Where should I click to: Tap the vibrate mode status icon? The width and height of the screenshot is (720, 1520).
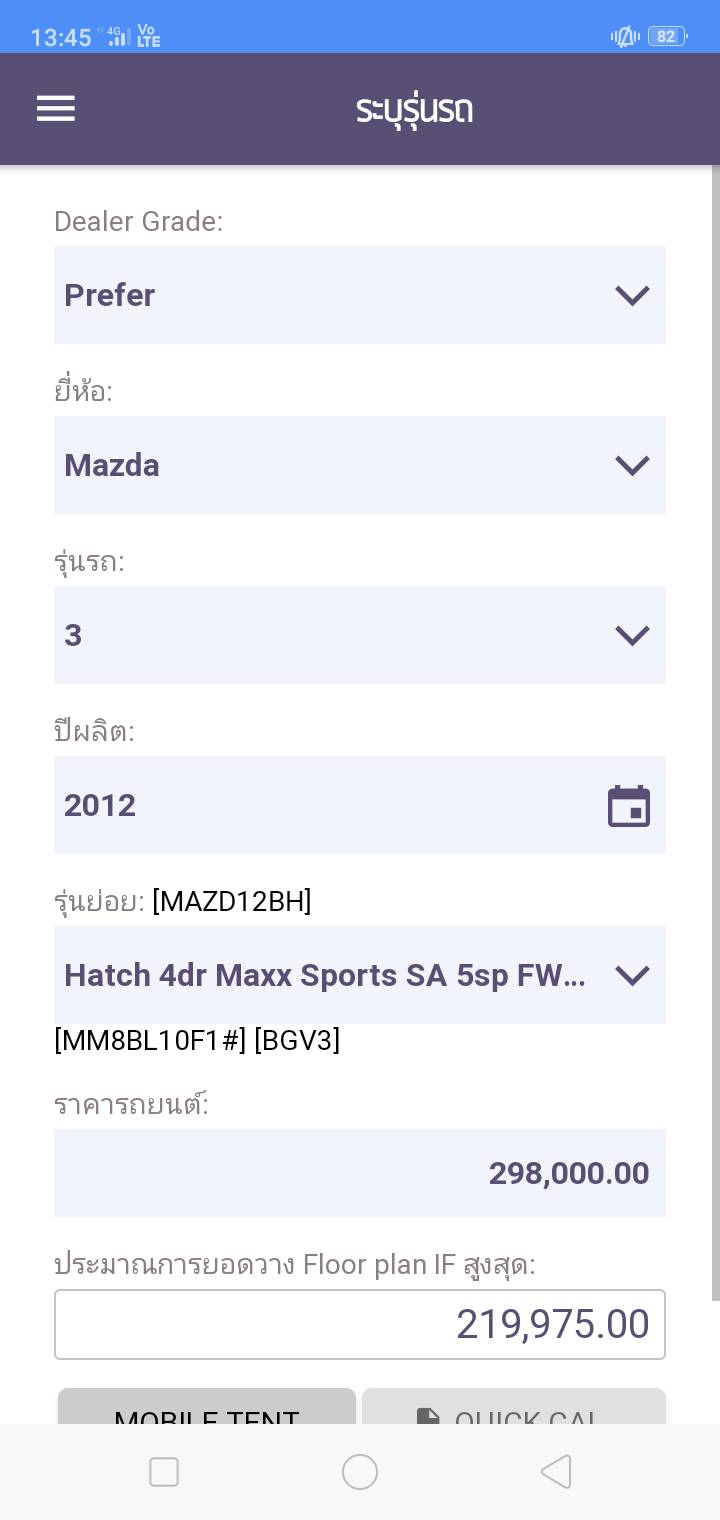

---

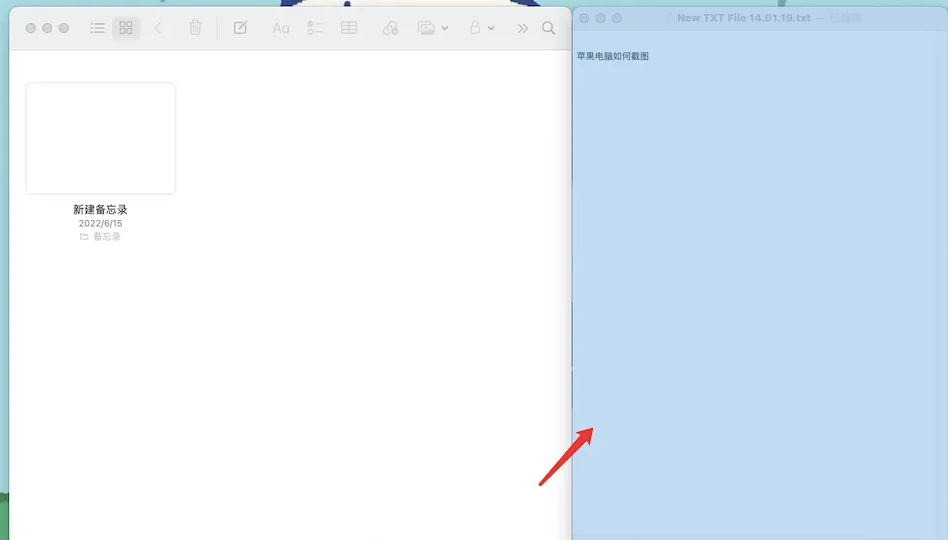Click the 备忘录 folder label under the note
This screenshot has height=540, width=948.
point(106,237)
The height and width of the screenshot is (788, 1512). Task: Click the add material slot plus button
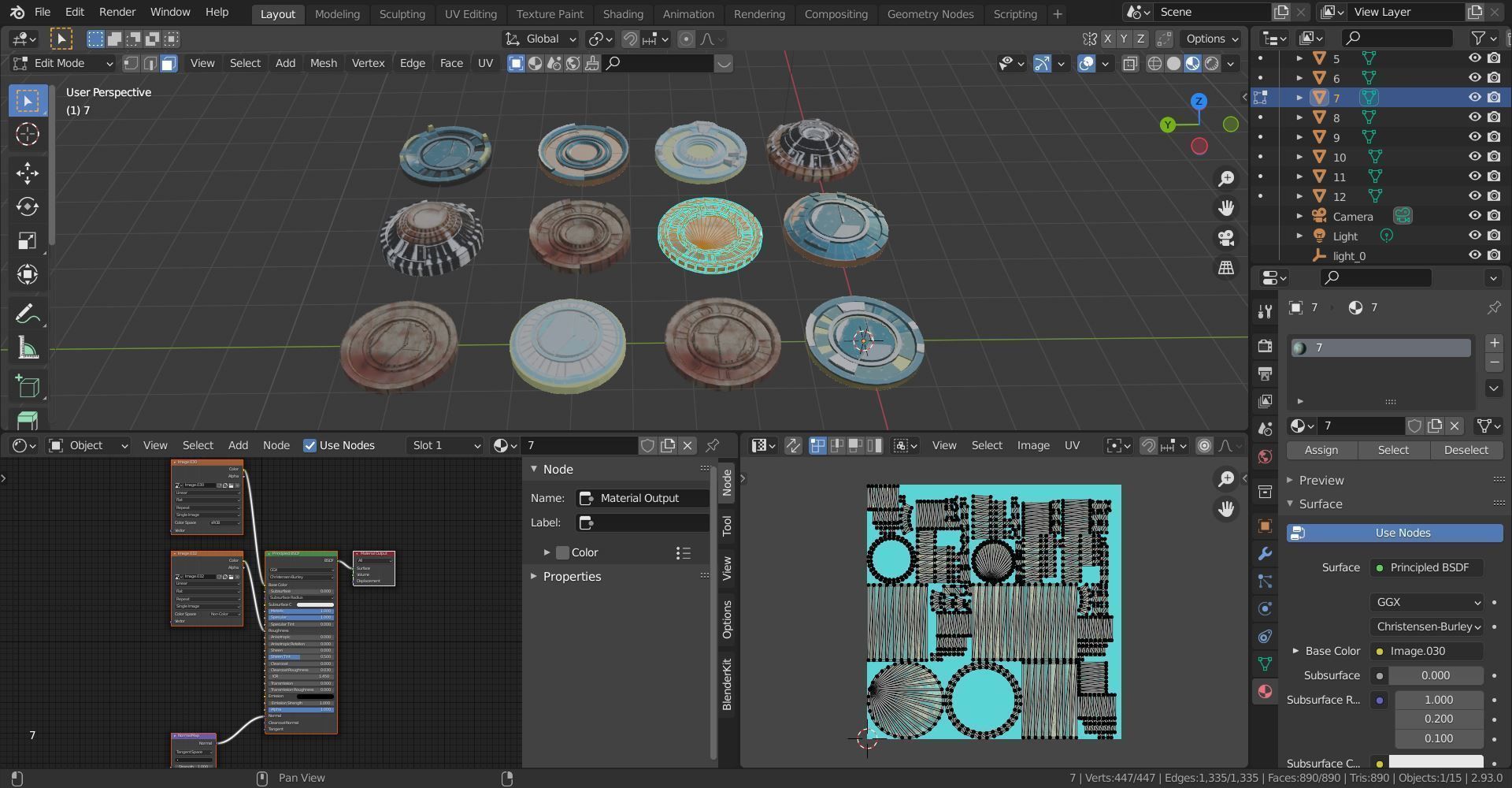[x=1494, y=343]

**WHAT TO WORK ON**
Print the lines of the entries word for word, starting at the line that contains "Click the 备忘录 folder label under the note" and ending at the line that contains "[x=1494, y=343]", both included. Leave the pictures out.

**COMPLETE OUTPUT**
Click the 备忘录 folder label under the note
This screenshot has height=540, width=948.
point(106,237)
The height and width of the screenshot is (788, 1512). Task: Click the add material slot plus button
[x=1494, y=343]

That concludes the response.